▶ **Directions for this task**: Rewrite the listing below with every "Viewport" changed to "Screen size", keeping everything else the same.

** BEGIN Listed records **

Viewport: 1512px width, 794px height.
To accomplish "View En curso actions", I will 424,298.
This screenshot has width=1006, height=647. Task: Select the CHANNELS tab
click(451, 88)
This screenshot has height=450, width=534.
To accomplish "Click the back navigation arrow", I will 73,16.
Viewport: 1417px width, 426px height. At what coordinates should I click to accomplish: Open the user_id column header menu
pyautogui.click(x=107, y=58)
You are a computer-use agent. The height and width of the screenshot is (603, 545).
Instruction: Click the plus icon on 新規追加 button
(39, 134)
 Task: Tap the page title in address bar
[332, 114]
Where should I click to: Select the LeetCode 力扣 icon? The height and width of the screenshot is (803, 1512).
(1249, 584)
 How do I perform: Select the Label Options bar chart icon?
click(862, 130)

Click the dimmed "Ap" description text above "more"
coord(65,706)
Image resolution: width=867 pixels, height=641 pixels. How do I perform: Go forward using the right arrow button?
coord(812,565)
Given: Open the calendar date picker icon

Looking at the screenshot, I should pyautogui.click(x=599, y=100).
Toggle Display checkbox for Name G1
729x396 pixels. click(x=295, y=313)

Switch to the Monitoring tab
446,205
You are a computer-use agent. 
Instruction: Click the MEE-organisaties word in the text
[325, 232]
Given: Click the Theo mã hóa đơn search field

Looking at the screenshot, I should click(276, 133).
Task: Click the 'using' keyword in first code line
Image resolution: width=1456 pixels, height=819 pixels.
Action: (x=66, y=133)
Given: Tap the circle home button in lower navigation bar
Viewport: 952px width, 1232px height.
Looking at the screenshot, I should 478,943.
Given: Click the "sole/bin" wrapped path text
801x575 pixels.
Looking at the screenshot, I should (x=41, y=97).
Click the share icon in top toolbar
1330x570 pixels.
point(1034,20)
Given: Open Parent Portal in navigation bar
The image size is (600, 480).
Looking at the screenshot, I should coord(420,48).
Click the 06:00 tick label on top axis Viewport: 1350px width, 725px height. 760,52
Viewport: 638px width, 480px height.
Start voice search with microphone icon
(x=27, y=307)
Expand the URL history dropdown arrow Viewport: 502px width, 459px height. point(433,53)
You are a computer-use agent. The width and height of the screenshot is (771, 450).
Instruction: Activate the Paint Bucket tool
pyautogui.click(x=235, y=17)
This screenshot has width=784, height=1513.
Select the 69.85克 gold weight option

** END Listed records **

▶ **Final result**:
Screen size: 1512px width, 794px height.
To accomplish "View En curso actions", I will 424,298.
This screenshot has width=1006, height=647. Task: Select the CHANNELS tab
click(451, 88)
This screenshot has height=450, width=534.
To accomplish "Click the back navigation arrow", I will 73,16.
Screen size: 1417px width, 426px height. At what coordinates should I click to accomplish: Open the user_id column header menu
pyautogui.click(x=107, y=58)
You are a computer-use agent. The height and width of the screenshot is (603, 545).
Instruction: Click the plus icon on 新規追加 button
(39, 134)
 Task: Tap the page title in address bar
[332, 114]
Where should I click to: Select the LeetCode 力扣 icon? The height and width of the screenshot is (803, 1512).
(1249, 584)
 How do I perform: Select the Label Options bar chart icon?
click(862, 130)

Click the dimmed "Ap" description text above "more"
coord(65,706)
Image resolution: width=867 pixels, height=641 pixels. How do I perform: Go forward using the right arrow button?
coord(812,565)
Given: Open the calendar date picker icon

Looking at the screenshot, I should pyautogui.click(x=599, y=100).
Toggle Display checkbox for Name G1
729x396 pixels. click(x=295, y=313)

Switch to the Monitoring tab
446,205
You are a computer-use agent. 
Instruction: Click the MEE-organisaties word in the text
[325, 232]
Given: Click the Theo mã hóa đơn search field

Looking at the screenshot, I should click(276, 133).
Task: Click the 'using' keyword in first code line
Image resolution: width=1456 pixels, height=819 pixels.
Action: (x=66, y=133)
Given: Tap the circle home button in lower navigation bar
Screen size: 952px width, 1232px height.
Looking at the screenshot, I should 478,943.
Given: Click the "sole/bin" wrapped path text
801x575 pixels.
Looking at the screenshot, I should (x=41, y=97).
Click the share icon in top toolbar
1330x570 pixels.
point(1034,20)
Given: Open Parent Portal in navigation bar
The image size is (600, 480).
Looking at the screenshot, I should coord(420,48).
Click the 06:00 tick label on top axis Screen size: 1350px width, 725px height. 760,52
Screen size: 638px width, 480px height.
Start voice search with microphone icon
(x=27, y=307)
Expand the URL history dropdown arrow Screen size: 502px width, 459px height. point(433,53)
You are a computer-use agent. The width and height of the screenshot is (771, 450).
Instruction: Activate the Paint Bucket tool
pyautogui.click(x=235, y=17)
This screenshot has width=784, height=1513.
Select the 69.85克 gold weight option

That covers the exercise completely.